- **Work instruction**:
Gather every line from the entries below that includes "götüren".

[Data for review Boundary: Start]

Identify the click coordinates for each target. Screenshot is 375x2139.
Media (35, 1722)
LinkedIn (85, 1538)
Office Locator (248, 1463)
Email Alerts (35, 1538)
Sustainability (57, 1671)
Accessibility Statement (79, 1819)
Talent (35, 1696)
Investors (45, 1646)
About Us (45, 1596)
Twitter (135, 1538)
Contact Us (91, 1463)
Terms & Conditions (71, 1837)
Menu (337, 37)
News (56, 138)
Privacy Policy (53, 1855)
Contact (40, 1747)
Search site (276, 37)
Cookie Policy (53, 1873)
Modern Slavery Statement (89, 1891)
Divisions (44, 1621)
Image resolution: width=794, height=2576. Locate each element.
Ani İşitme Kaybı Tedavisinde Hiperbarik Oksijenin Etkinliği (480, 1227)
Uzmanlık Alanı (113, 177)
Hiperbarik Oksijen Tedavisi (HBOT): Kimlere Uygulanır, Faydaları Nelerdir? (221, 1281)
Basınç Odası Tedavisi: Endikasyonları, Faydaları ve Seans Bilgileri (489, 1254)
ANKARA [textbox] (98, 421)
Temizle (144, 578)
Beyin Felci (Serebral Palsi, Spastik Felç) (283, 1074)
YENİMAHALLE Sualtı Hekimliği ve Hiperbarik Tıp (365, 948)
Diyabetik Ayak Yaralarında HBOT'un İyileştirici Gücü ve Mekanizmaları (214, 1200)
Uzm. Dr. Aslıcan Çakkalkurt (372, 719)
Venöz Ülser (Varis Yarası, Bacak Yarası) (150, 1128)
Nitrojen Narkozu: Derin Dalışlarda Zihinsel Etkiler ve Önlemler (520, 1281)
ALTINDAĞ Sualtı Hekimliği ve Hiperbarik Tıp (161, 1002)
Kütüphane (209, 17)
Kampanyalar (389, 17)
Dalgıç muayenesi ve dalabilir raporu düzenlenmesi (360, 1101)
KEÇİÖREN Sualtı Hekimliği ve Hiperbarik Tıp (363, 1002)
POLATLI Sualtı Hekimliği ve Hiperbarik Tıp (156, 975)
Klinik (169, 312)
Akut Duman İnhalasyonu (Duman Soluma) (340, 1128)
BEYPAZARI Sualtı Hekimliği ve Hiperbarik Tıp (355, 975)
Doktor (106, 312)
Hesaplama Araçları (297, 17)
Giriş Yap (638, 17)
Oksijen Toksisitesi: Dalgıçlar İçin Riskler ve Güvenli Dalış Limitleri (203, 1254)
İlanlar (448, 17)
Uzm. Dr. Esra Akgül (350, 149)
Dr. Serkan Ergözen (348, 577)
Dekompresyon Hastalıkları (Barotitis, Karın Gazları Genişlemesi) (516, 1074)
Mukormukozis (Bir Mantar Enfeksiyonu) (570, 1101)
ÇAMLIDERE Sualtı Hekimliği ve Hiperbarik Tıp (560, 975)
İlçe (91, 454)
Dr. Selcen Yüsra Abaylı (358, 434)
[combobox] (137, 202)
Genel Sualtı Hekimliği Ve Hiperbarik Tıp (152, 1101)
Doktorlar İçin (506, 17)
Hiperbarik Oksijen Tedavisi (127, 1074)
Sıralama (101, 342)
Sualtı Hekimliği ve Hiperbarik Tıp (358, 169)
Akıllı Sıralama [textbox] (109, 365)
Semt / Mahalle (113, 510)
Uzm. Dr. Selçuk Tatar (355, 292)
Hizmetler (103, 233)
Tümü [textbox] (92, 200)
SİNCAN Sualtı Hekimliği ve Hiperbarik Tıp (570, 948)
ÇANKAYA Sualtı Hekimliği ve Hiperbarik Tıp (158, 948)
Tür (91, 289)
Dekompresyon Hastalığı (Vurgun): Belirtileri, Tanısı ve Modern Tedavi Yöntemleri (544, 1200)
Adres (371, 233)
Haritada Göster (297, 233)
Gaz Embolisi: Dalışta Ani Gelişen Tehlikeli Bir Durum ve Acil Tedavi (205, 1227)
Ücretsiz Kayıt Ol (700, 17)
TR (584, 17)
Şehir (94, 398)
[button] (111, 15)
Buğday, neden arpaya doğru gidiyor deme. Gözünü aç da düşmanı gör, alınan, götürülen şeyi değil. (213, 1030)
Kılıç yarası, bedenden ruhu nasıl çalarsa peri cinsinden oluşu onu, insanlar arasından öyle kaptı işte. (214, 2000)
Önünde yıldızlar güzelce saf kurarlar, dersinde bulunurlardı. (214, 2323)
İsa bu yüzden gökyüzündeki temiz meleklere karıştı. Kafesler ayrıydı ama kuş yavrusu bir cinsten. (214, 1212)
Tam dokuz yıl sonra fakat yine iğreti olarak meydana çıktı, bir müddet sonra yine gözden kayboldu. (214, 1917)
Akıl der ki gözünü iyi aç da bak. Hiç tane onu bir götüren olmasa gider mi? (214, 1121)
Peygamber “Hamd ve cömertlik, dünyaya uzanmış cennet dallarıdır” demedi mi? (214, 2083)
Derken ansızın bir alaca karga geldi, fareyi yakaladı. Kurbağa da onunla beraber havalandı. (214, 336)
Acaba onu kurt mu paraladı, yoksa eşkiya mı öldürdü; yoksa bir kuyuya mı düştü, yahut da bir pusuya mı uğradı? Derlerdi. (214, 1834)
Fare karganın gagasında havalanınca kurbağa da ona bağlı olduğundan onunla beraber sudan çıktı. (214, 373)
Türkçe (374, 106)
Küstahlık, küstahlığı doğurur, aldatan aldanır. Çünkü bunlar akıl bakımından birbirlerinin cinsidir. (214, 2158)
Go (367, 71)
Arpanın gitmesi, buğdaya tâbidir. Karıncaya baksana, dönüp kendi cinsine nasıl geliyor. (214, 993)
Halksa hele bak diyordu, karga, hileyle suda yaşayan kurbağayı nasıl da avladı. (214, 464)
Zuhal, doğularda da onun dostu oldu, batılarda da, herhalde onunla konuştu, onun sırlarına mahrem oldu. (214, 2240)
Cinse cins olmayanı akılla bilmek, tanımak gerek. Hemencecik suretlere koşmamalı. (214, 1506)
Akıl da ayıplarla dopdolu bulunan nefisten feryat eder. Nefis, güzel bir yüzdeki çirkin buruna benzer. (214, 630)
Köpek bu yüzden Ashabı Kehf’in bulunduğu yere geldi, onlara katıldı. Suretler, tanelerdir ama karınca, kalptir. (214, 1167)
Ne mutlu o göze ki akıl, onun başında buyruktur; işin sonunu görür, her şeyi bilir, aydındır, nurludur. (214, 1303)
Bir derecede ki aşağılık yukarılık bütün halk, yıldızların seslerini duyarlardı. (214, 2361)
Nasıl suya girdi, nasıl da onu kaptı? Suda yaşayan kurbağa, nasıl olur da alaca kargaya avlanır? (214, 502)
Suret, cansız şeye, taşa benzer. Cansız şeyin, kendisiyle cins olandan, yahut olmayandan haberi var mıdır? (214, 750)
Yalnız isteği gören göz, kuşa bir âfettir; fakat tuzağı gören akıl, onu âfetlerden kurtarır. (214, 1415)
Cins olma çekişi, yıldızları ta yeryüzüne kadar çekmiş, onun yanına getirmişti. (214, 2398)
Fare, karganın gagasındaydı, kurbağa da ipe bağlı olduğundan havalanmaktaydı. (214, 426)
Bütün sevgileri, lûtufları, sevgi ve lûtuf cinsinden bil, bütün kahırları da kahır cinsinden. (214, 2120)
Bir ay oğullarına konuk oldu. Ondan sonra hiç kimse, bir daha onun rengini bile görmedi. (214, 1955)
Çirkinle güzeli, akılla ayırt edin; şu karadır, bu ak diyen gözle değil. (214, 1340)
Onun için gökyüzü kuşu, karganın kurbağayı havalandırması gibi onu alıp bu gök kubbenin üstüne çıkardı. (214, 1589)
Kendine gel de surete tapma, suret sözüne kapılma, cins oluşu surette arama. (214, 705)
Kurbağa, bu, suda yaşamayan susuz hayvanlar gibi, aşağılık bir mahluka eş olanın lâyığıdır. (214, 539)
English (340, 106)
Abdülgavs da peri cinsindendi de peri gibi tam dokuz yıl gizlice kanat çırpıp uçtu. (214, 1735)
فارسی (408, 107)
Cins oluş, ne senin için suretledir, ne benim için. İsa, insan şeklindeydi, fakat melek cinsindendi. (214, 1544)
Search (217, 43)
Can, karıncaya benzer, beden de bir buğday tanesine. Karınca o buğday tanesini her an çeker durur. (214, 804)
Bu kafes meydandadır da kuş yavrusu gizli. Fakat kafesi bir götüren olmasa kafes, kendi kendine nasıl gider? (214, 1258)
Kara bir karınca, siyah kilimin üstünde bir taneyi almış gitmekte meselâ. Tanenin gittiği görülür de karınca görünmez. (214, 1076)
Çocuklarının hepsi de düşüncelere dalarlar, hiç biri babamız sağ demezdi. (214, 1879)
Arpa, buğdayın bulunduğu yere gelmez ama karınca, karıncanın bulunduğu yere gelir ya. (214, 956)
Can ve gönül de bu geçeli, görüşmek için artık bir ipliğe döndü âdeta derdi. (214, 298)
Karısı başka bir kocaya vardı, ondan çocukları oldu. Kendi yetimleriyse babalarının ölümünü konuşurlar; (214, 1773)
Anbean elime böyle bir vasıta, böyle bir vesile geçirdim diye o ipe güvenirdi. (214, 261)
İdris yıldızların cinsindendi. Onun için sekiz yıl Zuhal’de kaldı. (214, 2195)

[Data for review Boundary: End]

- **Solution to this exercise**:
Akıl der ki gözünü iyi aç da bak. Hiç tane onu bir götüren olmasa gider mi? (214, 1121)
Bu kafes meydandadır da kuş yavrusu gizli. Fakat kafesi bir götüren olmasa kafes, kendi kendine nasıl gider? (214, 1258)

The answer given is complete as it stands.